The intracellular free calcium concentration subserves complex signaling roles in brain. Calcium cations (Ca(2+)) regulate neuronal plasticity underlying learning and memory and neuronal survival. Homo- and heterocellular control of Ca(2+) homeostasis supports brain physiology maintaining neural integrity. Ca(2+) fluxes across the plasma membrane and between intracellular organelles and compartments integrate diverse cellular functions. A vast array of checkpoints controls Ca(2+), like G protein-coupled receptors, ion channels, Ca(2+) binding proteins, transcriptional networks, and ion exchangers, in both the plasma membrane and the membranes of mitochondria and endoplasmic reticulum. Interactions between Ca(2+) and reactive oxygen species signaling coordinate signaling, which can be either beneficial or detrimental. In neurodegenerative disorders, cellular Ca(2+)-regulating systems are compromised. Oxidative stress, perturbed energy metabolism, and alterations of disease-related proteins result in Ca(2+)-dependent synaptic dysfunction, impaired plasticity, and neuronal demise.
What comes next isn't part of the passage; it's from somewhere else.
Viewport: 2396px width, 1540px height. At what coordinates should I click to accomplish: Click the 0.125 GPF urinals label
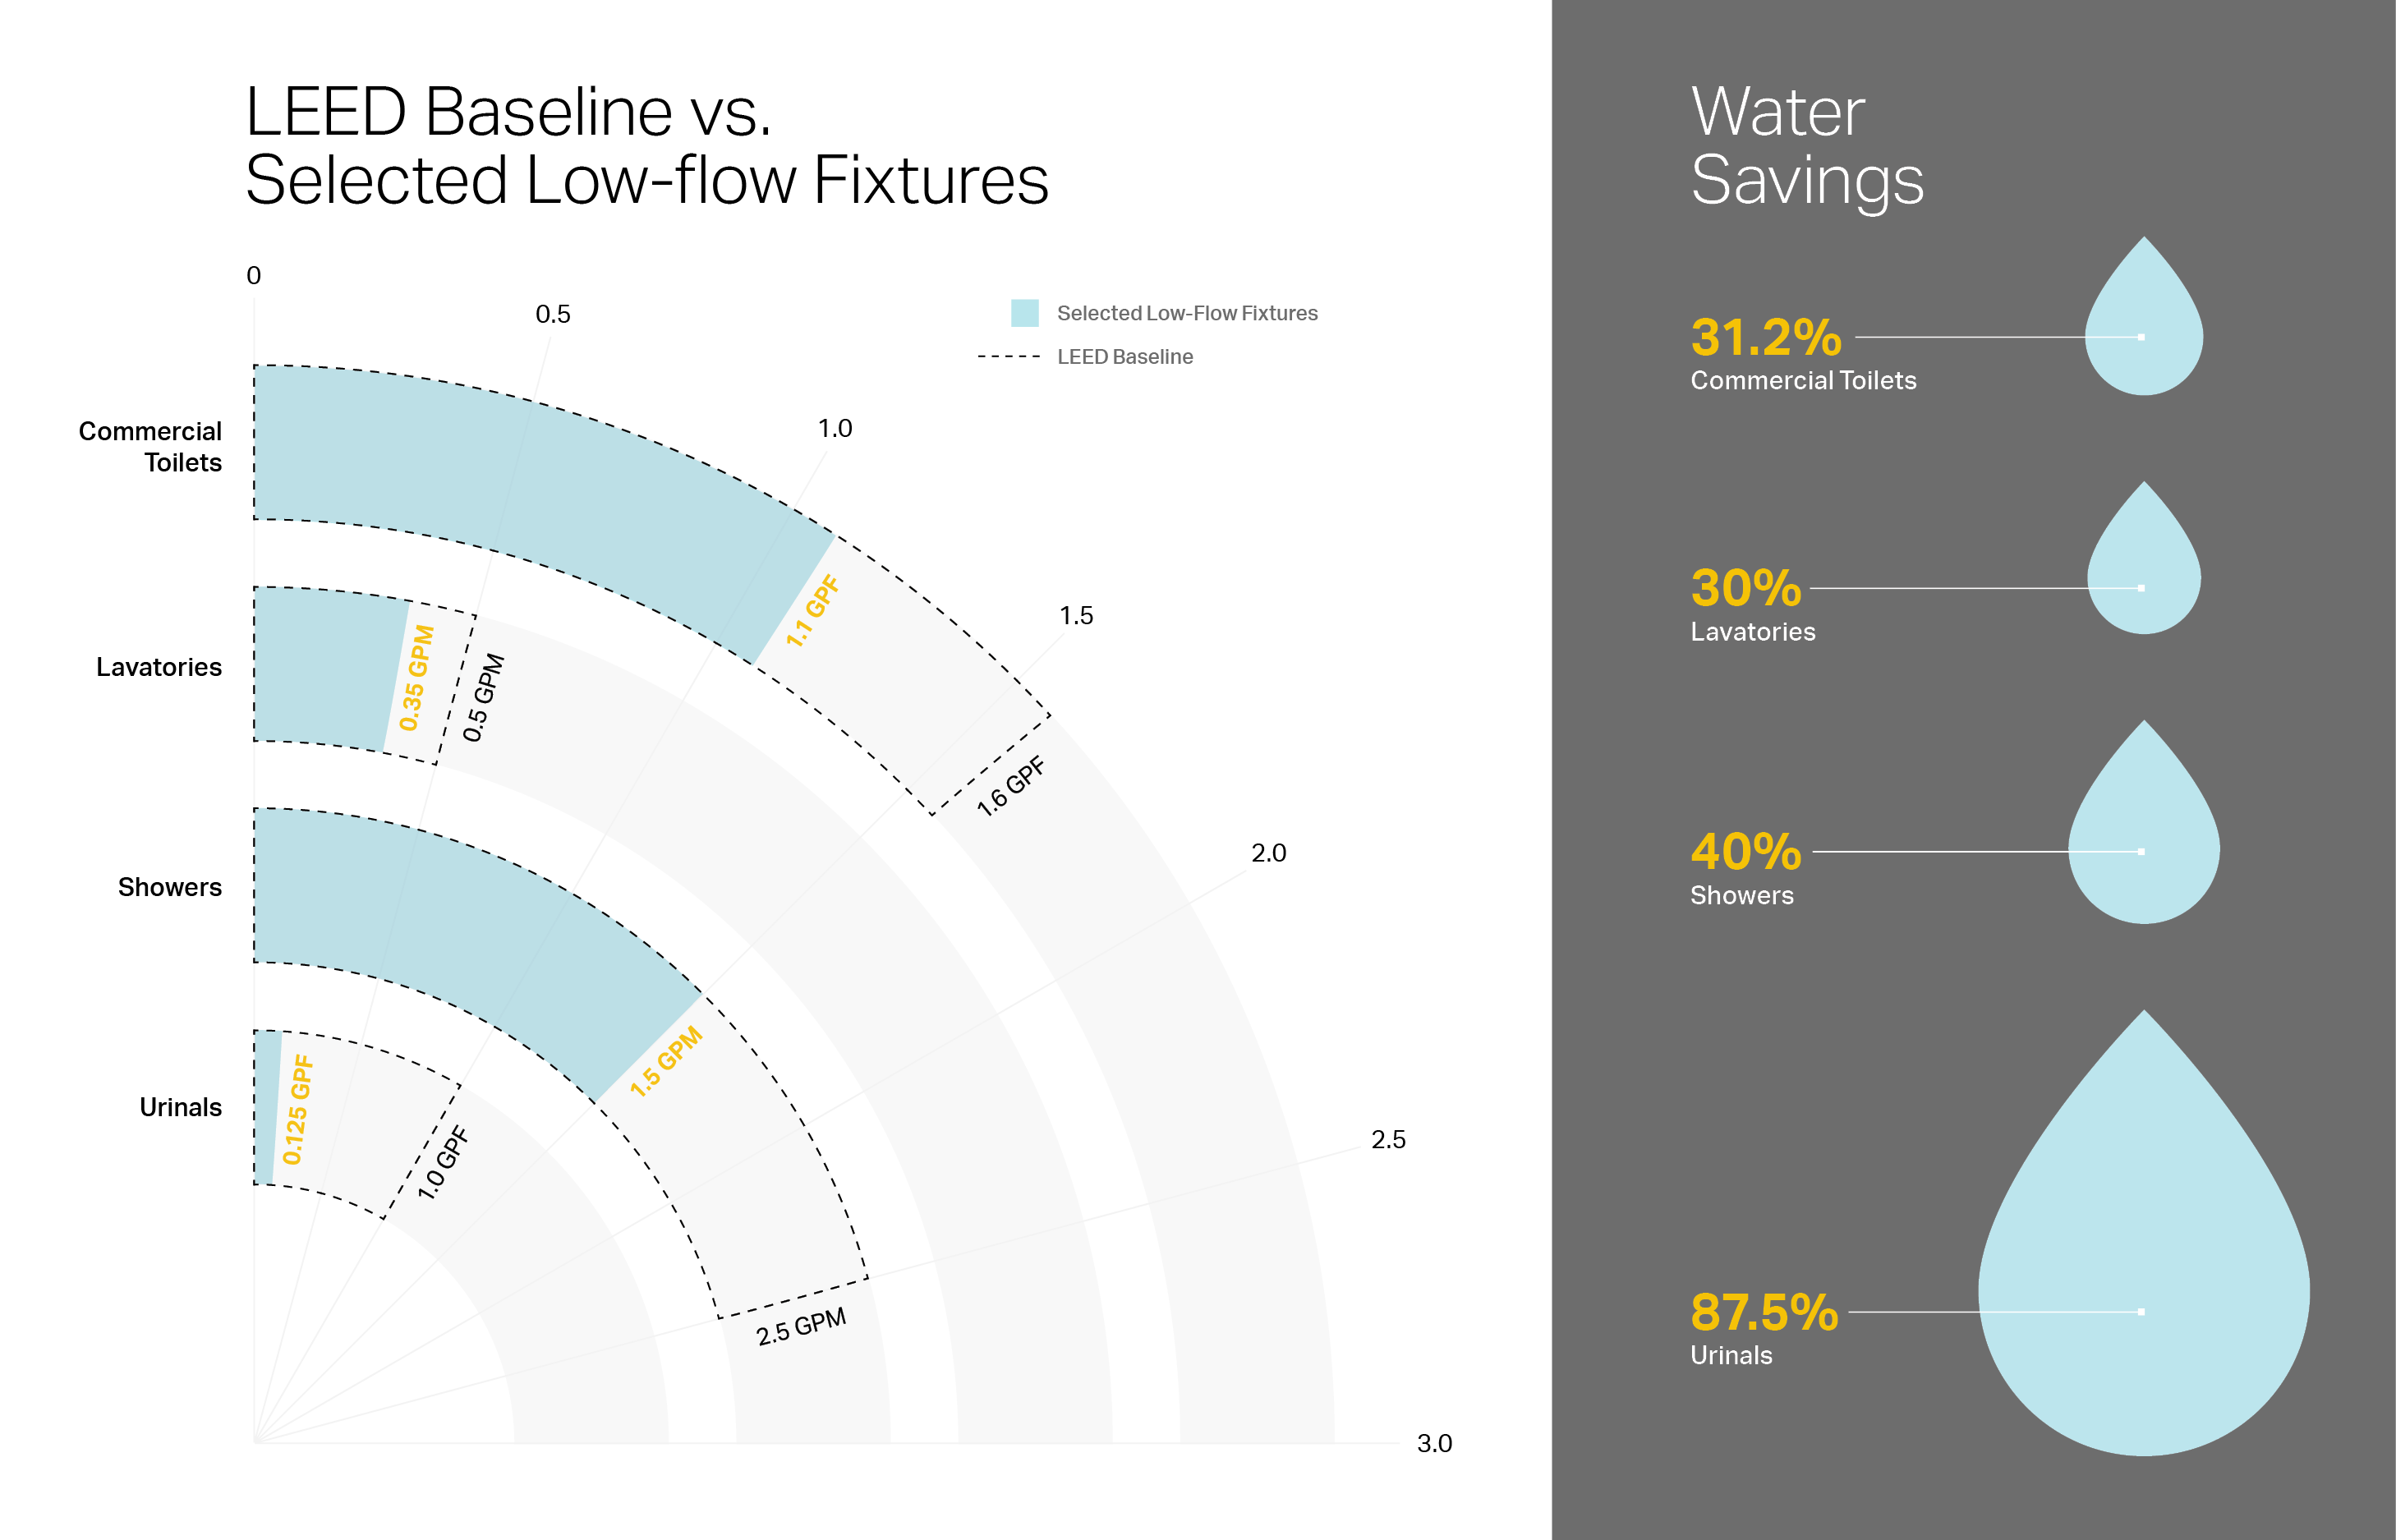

We review Ca(2+) control processes relevant for physiological and pathophysiological conditions in brain tissue. Dysregulation of Ca(2+) is decisive for brain cell death and degeneration after ischemic stroke, long-term neurodegeneration in Alzheimer's disease, Parkinson's disease, Huntington's disease, inflammatory processes, such as in multiple sclerosis, epileptic sclerosis, and leucodystrophies. Understanding the underlying molecular processes is of critical importance for the development of novel therapeutic strategies to prevent neurodegeneration and confer neuroprotection.